Consistently reinforce the fact that yours is the most technologically advanced product available but at the same time be faithful to your heritage.
What exactly is a “grudge purchase”?
Imagine a product that you don’t like and do not want but that you are forced to buy at the most inconvenient time for you.
And this is the perfect example: Two weeks before Christmas you take your car for a Warrant of Fitness and you’re told your car failed and you need to replace all four tyres and they’ll cost $229 each. So much for the X-Box and the new barbecue you were planning to buy.
Tyres are without doubt the biggest “grudge purchase” known to mankind. If you’re like the majority of car owners all you want from those black rubber circles at the edges of your car is that they last forever. And when it comes to replacing them they’re all pretty much the same aren’t they?
Unfortunately not all tyres are the same.
The Bridgestone Tyre Corporation faced many challenges including strong brand awareness and consumer preference for established competitors such as Goodyear, Continental and Michelin, all of whom had larger marketing budgets at their disposal.
Bridgestone needed to make an impact on many fronts. It had acquired a large retail dealer network from its takeover of Firestone and had to sell a huge number of tyres through this network to ensure continued growth and sustainability for the company.
But most importantly, Bridgestone needed to break through the indifference consumers had towards tyres and lock its brand in a unique position when compared to its competitors.
How do you change what is set in stone?
The most important factor is to understand that it is the consumers who will make the decision to change. You cannot control that. You can only give the best supporting evidence contrary to what they believe and hope that it will convince them of your product’s unique features and abilities.
So what did we do?
Bridgestone had a strong focus on perfection in manufacture that stemmed from their Japanese heritage. Together with their technological superiority we were capable of consistently demonstrating to consumers exactly how much better their tyres were.
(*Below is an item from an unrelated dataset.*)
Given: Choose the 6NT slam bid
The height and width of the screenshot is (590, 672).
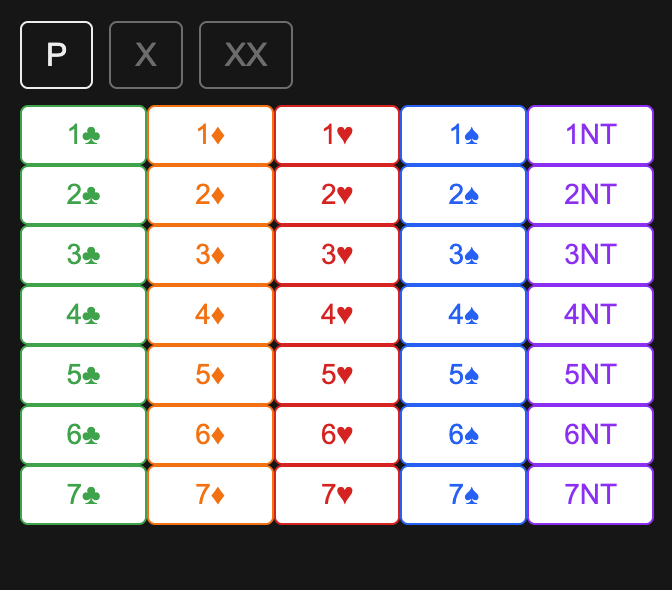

Items worth focusing on were:
Bridgestone’s proven Formula 1 pedigree gave them an unrivaled position. Bridgestone entered Formula 1 specifically to use it as a testing ground for technological improvements and knew that there was no tougher environment to prove their worth than on the racetracks of the world.
Every time Bridgestone raced their technology was being systemically filtered down to their passenger tyres. In fact, a number of Bridgestone’s passenger tyres have as much as 60% of the grip of their Formula 1 brethren. Now that’s a strong point of difference.
What were the results?
Bridgestone’s spontaneous brand awareness climbed to 49% over a five-year period. This represents the highest growth amongst the major players in the tyre market. Bridgestone’s nearest competitor in this regard is Michelin, whose awareness was 36% at the end of the same year.
Consumer likelihood to purchase Bridgestone climbed to 11% over a five-year period.
Bridgestone’s retail dealer network grew by 28 stores over a three-year period and achieved a 168% year on year sales growth over a five-year period.